Macron ruft Europäer zu Einigkeit auf

Vor dem Hintergrund der Eskalation im Nahen Osten hat Frankreichs Präsident Emmanuel Macron die Europäer zu Stärke und Einigkeit aufgerufen.

„Seien wir nicht schwach“, sagte der 40-Jährige in Aachen. Hier erhielt er heute den Karlspreis für sein europäisches Engagement.

In seiner Rede wiederholte Macron seine Forderung nach einem eigenen Haushalt für die Eurozone und einem größeren EU-Budget. Er weiß, dass er damit in Berlin auf wenig Sympathie stößt, und übte deshalb unerwartet deutliche Kritik: „In Deutschland kann es keinen ewigen Fetischismus für Budget- und Handelsüberschüsse geben, denn sie sind auf Kosten der anderen gemacht“, sagte er.

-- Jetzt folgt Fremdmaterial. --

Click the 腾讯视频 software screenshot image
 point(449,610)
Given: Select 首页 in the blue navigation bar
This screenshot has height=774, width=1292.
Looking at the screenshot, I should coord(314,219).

Kanzlerin Merkel ging in ihrer Laudatio nicht direkt darauf ein, sie sprach nur von unterschiedlichen Ansichten.

Einigkeit herrschte im Hinblick auf die Sicherheits- und Außenpolitik. Beide sagten, Europa müsse gemeinsam und selbstbewusst auftreten – etwa gegenüber den USA, die aus dem Atomabkommen mit dem Iran ausgestiegen sind.